Preciso ser mais tolerante, com certeza. Mas quem não precisa?
Ontem fui num culto ecumênico. Percebi, na verdade, que culto ecumênico ("Ecumenismo", Substantivo masculino. Movimento que visa a unificação das igrejas cristãs (católica, protestante e ortodoxa), é uma celebração totalmente evangélica, protestante. Pouco espaço para o padre - e até para um representante espírita, um ponto alto da celebração, orador que prende a atenção e desperta o desejo de vencer o preconceito.
O bom de celebrações religiosas é o poder místico, o caráter de seita que busca vencer os medos, enfrentar os desafios, superar a si mesmo. Mas ontem fiquei com a velha pulga atrás da orelha: por que, toda vez (
tá, ignoremos o exagero do toda vez) que um evangélico fala, ele fala em tom de sermão, exagera em "amém" e "deus", além de sempre querer ressaltar o toque de Deus, a existência, a "missão concedida especialmente para mim"? O "ele falou comigo" sempre me soou meio exagerado. Além do mais, esse discurso de humildade sempre foi mais tendencioso que realmente humilde. Os "destaques evangélicos" de ontem pregam a humildade e nasceram em berço de ouro, aliás, tem ouro espalhado por toda a parte do corpo. Ouro, tatuagem, cabelo na chapinha... Enfim, para quem não adora imagens, o culto à sua própria imagem tá até bem.

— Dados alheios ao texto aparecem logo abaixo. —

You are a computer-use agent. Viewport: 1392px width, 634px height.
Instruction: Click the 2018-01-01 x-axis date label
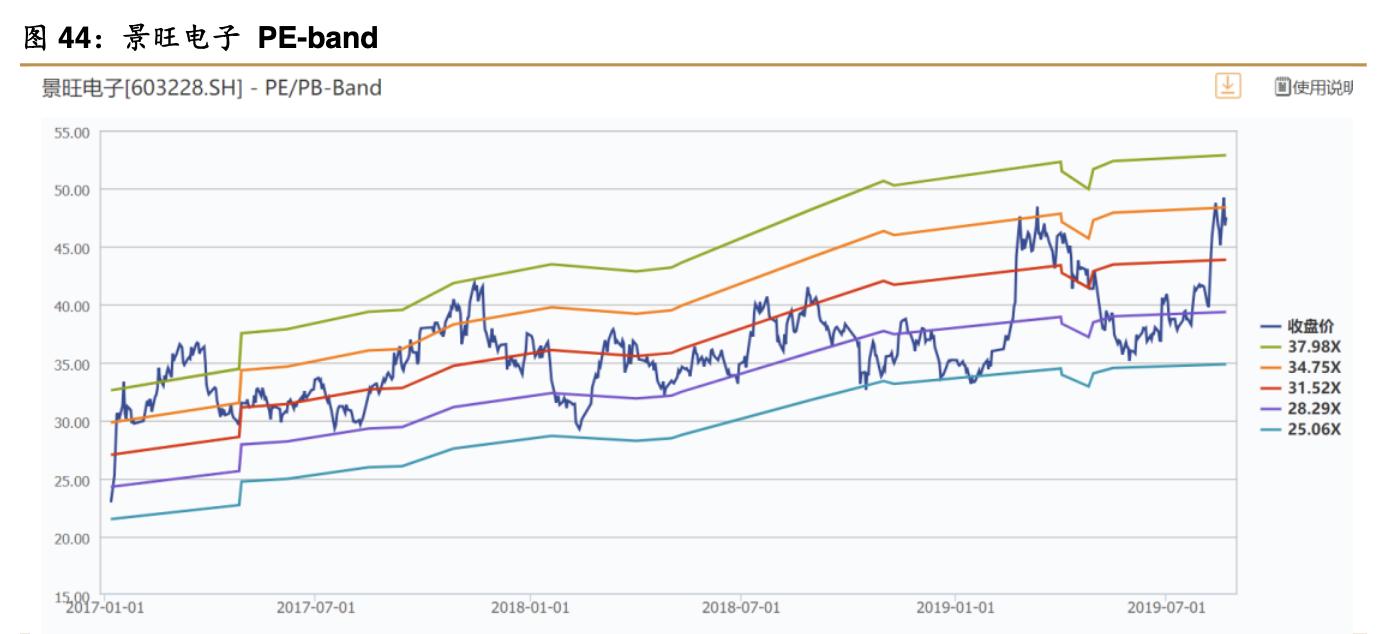point(530,607)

Longe de mim, incitar desavenças entre religiões (
quem diria...). A religião é verdadeiramente uma bênção para muitos. Mas, para a grande maioria das pessoas que conheço, a religião mais puniu que salvou. E, quando só há punição, não há crescimento alegre. Só crescer na dor é travar o potencial das benesses que a gente nem sabe quais são porque o futuro tem por missão surpreender os espertos que prevêem e pensam que sabem.
"Então tentar prever serviu pr'eu me enganar!".